Not since "Fifty-four forty or fight!" has there been a numerical equation so compelling.
Why 12-Foot Traffic Lanes Are Disastrous for Safety and Must Be Replaced Now: Let's make "10 not 12!" a new mantra for saving our cities and towns
... States and counties almost always apply a 12-foot standard. Why do they do this? Because they believe that wider lanes are safer. And in this belief, they are dead wrong. Or, to be more accurate, they are wrong, and thousands of Americans are dead.
With this background established, yesterday the Green Mouse was fed an interesting rumor: Main Street project lanes soon are to be striped at 11 feet (a namby-pamby Rosenbarger compromise in itself), which is the same lane width proposed for a future two-way Spring Street -- not by Adam Dickey, but by Speck.
Noting that the number 11 does not even exist in Speck's "10 not 12" slogan, how could it be that I've been reading the 10-ft lane width fighting words all across the Internetz, and then see 11-ft lanes proposed for the de facto interstate trucking route currently operating right outside my front door?
Since Speck invariably has been responsive, a trait hitherto unknown to the likes of John Rosenbarger and the majority of cloistered city officials, I thought I'd ask him directly.
Here's the exchange on Twitter.
Roger A. Baylor: Rumor has it that in New Albany, 11-ft lanes for Spring are advised. True? If so, how does it jibe with your 10-ft advocacy?
Jeff Speck: I'm surprised of rumors, since recs are in flux. That said, every street has to make best use of it's existing curb-to-curb.
JS: And I would generally keep bike lanes at 6 feet max so cars don't use them. This may lead to 11-foot lanes.
RAB: City's been talking about sharrows, so I assumed the bike lanes would be ditched. As constituted now, they are useless.
RAB: High-speed, pass-through heavy truck traffic is killing us. Looking for relief any way we can.
JS: Yes, very aware and concerned!
RAB: Thanks; it has been highly stressful.

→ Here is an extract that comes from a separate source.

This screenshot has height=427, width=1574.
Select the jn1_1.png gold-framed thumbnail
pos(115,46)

Interestingly, the Green Mouse's same informant stated just a few weeks ago that the city's real and abiding secret wish is to inflict medians on Spring, as have been built on Main, seemingly precluding bike lanes, and replacing them with the dreaded, ineffective sharrows.

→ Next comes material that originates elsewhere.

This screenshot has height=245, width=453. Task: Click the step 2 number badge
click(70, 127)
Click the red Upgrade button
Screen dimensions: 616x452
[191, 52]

That's insanity, but then again, this is New Albany.
To be sure, these are no more than bits and pieces, leaks and rumors, and they only hint at broader outlines, which we'll not be privy to until the moment, at long last, when the Speck report is finished and the city decides to share it with us prior to doing whatever City Hall already had decided to do -- because that's the way this administration has chosen to operate, and by extension, that's why it has broken faith with those supporting it.
As Speck wrote, it is in flux, and we must wait and see.
The frustrating thing is that bike lanes should have been on Main Street, period. Now that Main Street has been ingloriously (permanently?) botched owing to changes there being conducted politically without consideration for their connectivity to our current dysfunctional street grid, or to any future street grid rendered functional, what is the ripple effect for subsequent alterations?
Apparently one of them is gifting Spring with 11-ft lanes, so as to allow for bike paths that lead nowhere and shouldn't be located where they are, and with all due respect to Jeff Speck, doesn't this only compound the perpetual foolishness rather than ameliorate it?
After all, as most of us can see all too well, the compounding of foolishness is this city's historic mission and legacy. New Albany fails because it refuses to begin at the beginning, and to decide what it wants to be prior to spending millions of dollars on incompletely implemented plans that tend to change with the prevailing seasonal (and political) winds.
As the Complete Street project recently tweeted:
Before we talk about transportation we have to ask what city we want and how we want to live!
That never happens here, does it? You see, what it comes down to is Abraham Lincoln.
If I could calm this street grid without changing any lane I would do it, and if I could calm it by changing all the lanes I would do it; and if I could calm it by changing some and leaving others alone I would also do that.
But it makes a fairly good campaign platform plank ... almost as good as "10 not 12!"